Progrès et innovation: quels liens ?
Notes prises durant l’atelier animé par Heinz Wismann et Etienne Klein, à l’occasion de la Convention APM 2017, sur les liens entre progrès et innovation.
Etienne Klein
On voit mal les différences, a priori, entre innovation et progrès: ils semblent désigner à peu près la même chose. Et pourtant. Si on se base sur les mesures d’occurrences entre progrès et innovation dans les discours publics (travaux de Gérald Bronner), l’usage du mot « progrès » décline vers les années 80 et disparaît presque complètement vers 2010-2012, le croisement se faisant au tournant des années 2000. Il est désormais remplacé par le terme « innovation ». Alors qu’on n’en parlait quasiment jamais durant nos études, il y a 30 ou 40 ans.
A l’époque du traité de Lisbonne, l’Europe devait devenir la société de la connaissance. Quelques années plus tard, elle doit devenir l’Union de l’innovation. Le terme est utilisé des dizaines de fois, sans qu’on ne sente le besoin de le définir. On l’associe à une multitude de sujets: transports, écologie, énergie, etc.
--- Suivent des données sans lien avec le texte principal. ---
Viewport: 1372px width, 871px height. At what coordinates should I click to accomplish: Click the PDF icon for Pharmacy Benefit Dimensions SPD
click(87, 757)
Il semblerait qu’on demande à l’innovation le maintien du monde. Cela revient à une réthorique autour de l’érosion du temps. Le temps dégrade, l’innovation permet de conserver un statu quo. C’est une contradiction majeure avec la philosophie des lumières, qui elle suppose une idée de progrès, de changement, d’évolution, de futur possible et désirable.
Le progrès se construit sur un temps constructeur. En creux, l’innovation se construit donc sur un temps destructeur. Le progrès est une philosophie sacrificielle : on sacrifie du présent personnel, au nom du futur collectif. Et ne serait-ce pas parce qu’on a abandonné l’idée de futur collectif, qu’on a remplacé le progrès par l’innovation?
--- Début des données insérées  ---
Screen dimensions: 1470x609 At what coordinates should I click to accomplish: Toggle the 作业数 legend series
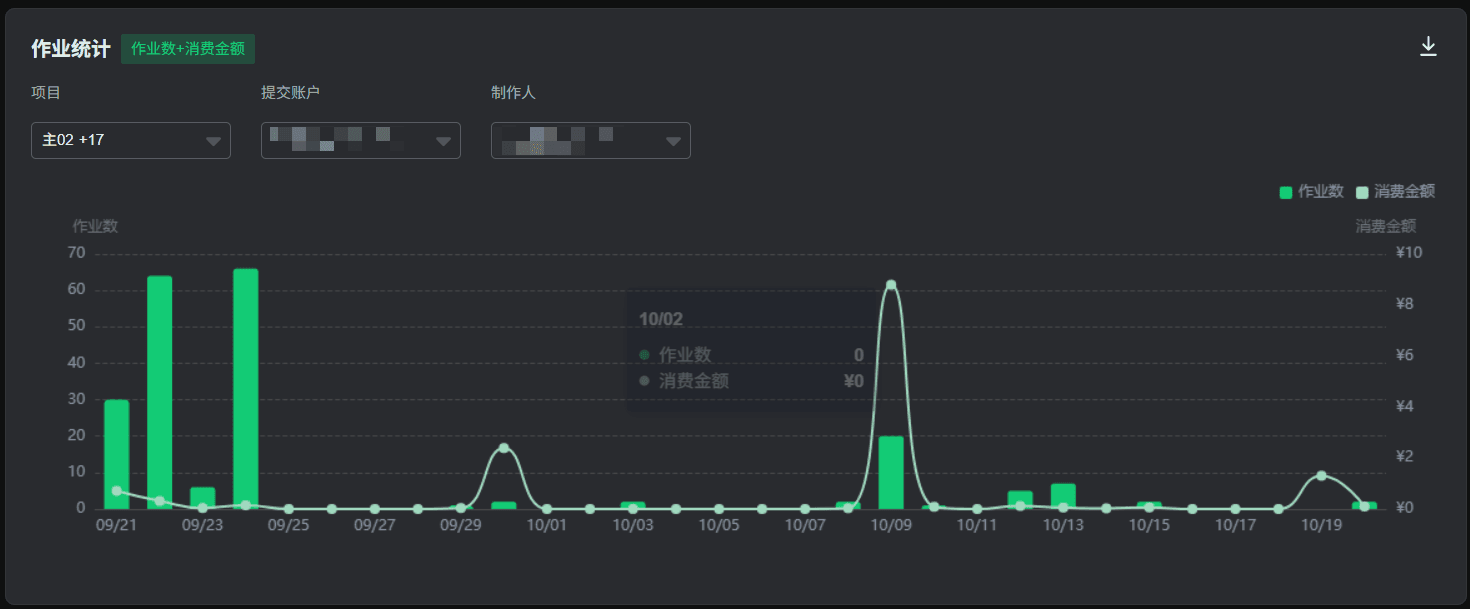point(1311,192)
L’innovation porte une étymologie négative. L’innovation, en bas latin, menace le dogme. Puis elle devient un terme juridique. Etienne Klein cite un chapitre d’un livre de Francis Bacon, datant du 17e siècle, chapitre intitulé De l’Innovation. Ce texte pourrait très bien être pris pour un écrit récent, malgré son caractère très négatif: il parle de l’innovation comme d’une étrangère qui menace, qu’il ne faut pas innover trop vite ou trop lentement, sinon cela ne prend pas, etc. En 2017, notre rhétorique de l’innovation est empruntée, consciemment ou pas, à une rhétorique qui date d’avant Les Lumières…
Heinz Wismann
Rien de nouveau sous le soleil, dit l’Ecclésiaste. Dans toutes les civilisations passées, il y a des sages pour dire à ceux qu’effraient la nouveauté apparente, qu’il n’en est rien, et expliquer ce qui s’est déjà passé lorsque la nouveauté s’est présentée pour la première fois.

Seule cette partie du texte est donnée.